Thanksgiving... Now Guilt-Free!
It is soooo predictable. Here comes Thanksgiving so the reporters run in front of cameras to make sure we know the latest breaking, surprising, shocking news:
1. Thanksgiving dinner has a lot of calories in it.
2. People tend not to exercise much on Thanksgiving.
3. It is possible/probable that you will gain weight.
While this is going on, the intrepid reporters will flash back and forth to other stories:
1. Soup kitchens and shots of the homeless NOT having Thanksgiving dinner.
2. Obese people pushing carts through supercenters at the crack of dawn on Friday.
3. Somebody's getting hurt on Friday in the crush of crowds.

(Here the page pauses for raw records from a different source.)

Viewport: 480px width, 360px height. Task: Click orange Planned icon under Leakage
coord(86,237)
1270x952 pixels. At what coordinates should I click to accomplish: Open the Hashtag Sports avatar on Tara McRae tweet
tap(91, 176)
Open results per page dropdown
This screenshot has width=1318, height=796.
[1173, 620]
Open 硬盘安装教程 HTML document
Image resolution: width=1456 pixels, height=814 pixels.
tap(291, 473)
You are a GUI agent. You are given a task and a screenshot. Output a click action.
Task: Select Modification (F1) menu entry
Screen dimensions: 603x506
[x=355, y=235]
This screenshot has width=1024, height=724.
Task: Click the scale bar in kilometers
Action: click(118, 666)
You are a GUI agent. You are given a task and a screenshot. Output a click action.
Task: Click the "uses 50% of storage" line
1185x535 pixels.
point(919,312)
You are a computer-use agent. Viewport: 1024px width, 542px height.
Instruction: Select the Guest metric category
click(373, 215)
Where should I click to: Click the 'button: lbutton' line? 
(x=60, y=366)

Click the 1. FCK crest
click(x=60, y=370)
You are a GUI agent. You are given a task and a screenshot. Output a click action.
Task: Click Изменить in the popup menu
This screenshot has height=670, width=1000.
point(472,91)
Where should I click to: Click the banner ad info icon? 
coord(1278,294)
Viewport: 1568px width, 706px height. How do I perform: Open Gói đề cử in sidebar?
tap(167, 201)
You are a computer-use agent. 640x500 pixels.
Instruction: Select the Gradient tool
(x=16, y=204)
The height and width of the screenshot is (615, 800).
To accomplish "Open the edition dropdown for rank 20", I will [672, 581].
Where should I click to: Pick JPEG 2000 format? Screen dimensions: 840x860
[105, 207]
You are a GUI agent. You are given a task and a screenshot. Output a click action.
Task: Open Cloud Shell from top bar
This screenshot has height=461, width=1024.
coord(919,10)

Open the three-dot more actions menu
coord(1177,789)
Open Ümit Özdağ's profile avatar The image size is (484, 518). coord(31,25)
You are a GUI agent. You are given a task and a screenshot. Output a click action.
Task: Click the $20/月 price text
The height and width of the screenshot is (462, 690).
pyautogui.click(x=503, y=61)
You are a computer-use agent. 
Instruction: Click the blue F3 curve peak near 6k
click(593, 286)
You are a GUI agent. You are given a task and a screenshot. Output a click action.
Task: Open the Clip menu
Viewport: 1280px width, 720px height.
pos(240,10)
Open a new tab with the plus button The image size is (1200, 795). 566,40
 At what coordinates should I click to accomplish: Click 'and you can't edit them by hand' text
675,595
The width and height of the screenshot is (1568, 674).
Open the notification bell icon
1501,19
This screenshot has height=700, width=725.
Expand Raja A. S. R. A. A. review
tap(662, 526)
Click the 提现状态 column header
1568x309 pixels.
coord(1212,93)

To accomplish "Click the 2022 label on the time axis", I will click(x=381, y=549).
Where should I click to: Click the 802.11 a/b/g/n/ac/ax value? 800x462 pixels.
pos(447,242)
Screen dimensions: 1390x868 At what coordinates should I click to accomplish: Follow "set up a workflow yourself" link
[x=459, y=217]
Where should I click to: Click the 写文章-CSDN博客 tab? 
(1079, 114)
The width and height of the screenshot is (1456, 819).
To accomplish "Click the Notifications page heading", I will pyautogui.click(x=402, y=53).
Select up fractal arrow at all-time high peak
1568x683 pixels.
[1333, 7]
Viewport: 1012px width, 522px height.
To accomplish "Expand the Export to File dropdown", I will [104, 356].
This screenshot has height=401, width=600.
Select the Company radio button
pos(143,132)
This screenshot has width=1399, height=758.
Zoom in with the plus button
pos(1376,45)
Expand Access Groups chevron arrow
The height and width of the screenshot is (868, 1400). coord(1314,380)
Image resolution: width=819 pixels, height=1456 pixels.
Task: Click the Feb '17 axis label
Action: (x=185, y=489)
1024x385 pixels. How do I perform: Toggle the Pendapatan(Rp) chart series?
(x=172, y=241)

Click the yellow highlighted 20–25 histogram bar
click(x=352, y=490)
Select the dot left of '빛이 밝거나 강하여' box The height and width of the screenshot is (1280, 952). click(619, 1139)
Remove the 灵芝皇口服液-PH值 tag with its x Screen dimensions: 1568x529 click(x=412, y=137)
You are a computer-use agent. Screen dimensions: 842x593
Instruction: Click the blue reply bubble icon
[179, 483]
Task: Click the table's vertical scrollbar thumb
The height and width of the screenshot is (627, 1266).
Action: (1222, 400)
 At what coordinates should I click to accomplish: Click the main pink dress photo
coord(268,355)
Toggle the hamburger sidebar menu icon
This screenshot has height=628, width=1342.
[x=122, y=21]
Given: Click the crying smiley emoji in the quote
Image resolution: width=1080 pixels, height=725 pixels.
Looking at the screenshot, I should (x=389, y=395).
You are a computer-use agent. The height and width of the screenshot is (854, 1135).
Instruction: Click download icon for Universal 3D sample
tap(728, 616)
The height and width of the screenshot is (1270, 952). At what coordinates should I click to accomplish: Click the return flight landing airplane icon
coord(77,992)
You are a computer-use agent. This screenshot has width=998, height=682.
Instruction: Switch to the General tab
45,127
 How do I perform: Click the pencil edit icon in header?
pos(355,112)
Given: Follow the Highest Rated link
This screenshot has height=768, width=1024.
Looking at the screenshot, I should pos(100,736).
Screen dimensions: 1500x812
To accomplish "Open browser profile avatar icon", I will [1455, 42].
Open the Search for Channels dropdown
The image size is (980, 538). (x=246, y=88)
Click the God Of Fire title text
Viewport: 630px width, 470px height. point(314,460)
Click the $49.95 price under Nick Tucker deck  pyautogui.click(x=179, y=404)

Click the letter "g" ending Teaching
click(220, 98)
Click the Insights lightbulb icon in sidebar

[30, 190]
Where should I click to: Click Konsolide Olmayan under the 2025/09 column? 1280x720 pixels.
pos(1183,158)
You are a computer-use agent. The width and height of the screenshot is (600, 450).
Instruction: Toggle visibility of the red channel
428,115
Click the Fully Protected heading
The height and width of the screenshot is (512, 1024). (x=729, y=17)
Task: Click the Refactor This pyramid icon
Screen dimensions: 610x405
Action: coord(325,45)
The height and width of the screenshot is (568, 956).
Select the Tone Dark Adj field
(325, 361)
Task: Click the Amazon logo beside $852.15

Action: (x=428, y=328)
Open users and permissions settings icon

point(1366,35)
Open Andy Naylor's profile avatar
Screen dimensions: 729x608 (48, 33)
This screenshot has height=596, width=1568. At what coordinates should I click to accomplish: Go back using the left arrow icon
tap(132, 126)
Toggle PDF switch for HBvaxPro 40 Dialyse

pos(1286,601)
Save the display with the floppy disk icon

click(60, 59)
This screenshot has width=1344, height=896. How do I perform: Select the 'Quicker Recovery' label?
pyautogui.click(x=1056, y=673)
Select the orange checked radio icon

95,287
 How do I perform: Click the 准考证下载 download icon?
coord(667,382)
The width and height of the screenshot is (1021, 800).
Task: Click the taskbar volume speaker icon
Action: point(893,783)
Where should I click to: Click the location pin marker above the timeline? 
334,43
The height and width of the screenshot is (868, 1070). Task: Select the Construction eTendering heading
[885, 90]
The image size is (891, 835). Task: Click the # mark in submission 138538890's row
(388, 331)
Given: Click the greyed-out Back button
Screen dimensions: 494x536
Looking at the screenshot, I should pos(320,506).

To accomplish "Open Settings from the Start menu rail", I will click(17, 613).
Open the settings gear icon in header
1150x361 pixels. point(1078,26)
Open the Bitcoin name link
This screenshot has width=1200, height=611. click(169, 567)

4. Somebody is going to fight over a toy that the kid won't remember by January 15th.
5. More homeless people.
6. Politicians jumping in front of the cameras to feed 4 or 5 people before the cameras move
on and, thusly, so do they.
What are we to make of all of this? Should we feel terrible and guilty for scarfing down the odd bit of fowl, pecan confections, and sweet potato caserole (that is 54% brown sugar and nuts)?
Nope. Not a bit of it. God has blessed us and we will enjoy it and thank Him profusely. Yes, we are concerned about the hungry and we will feed them every chance we get, but He intends for us to enjoy the gifts He gives us. I would as soon feel guilty for having good weather, loving a good woman, laughing with my son, or enjoying worship at Rochester.
No way. I'm going to enjoy it all. Calories? Who cares? I figure if I eat extra pecan pie and stuffing there is an even better chance I will never spend a day in a nursing home. Eat what you like and then stroke out too soon to be shelved and forgotten by family? Cool. I can do that.
I'm not going to crowd the stores on Friday but if you are, have fun! Brag about your bargains and your parking lot battles. Go back and eat more leftovers.
But thank God for His provision. He is good even when there is no food on the table. But when He gives you food -- don't let the devil steal your joy. And don't let the smarmy TV reporters do that, either.